◆ DATA IN THIS EXERCISE
Content starts

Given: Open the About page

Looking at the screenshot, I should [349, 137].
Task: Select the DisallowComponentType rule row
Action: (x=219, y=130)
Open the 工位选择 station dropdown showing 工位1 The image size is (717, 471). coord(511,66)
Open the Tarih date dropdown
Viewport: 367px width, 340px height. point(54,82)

Content ends
Content starts

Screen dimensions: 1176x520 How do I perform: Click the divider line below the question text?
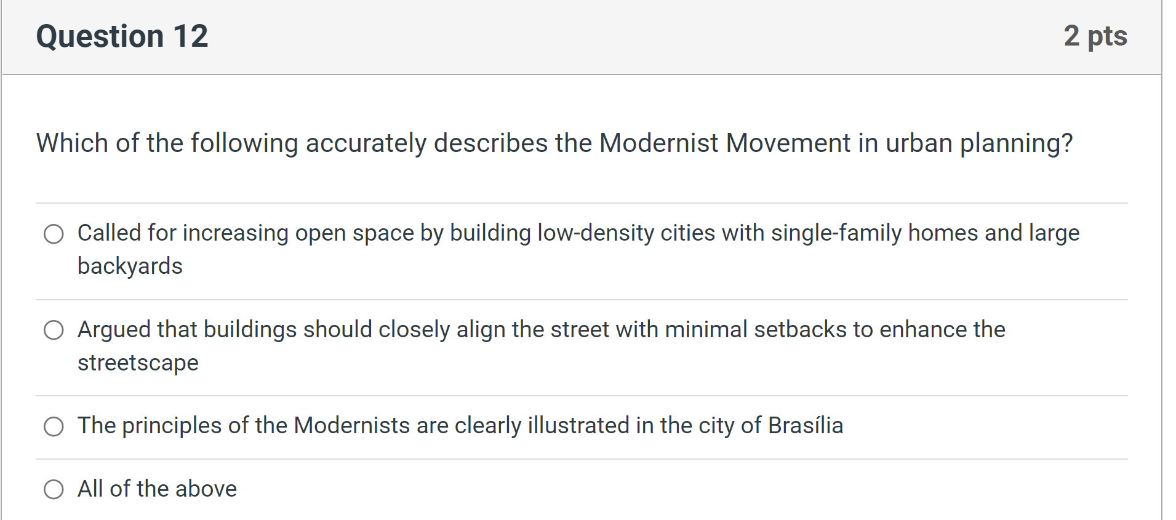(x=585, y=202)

Content ends

◆ REQUIREMENT
All that is wanted is the stretch of lines above from the one containing "Given: Open the About page" through the one containing "Open the 工位选择", duplicated exactly.

◆ WRITTEN RESPONSE
Given: Open the About page

Looking at the screenshot, I should [349, 137].
Task: Select the DisallowComponentType rule row
Action: (x=219, y=130)
Open the 工位选择 station dropdown showing 工位1 The image size is (717, 471). coord(511,66)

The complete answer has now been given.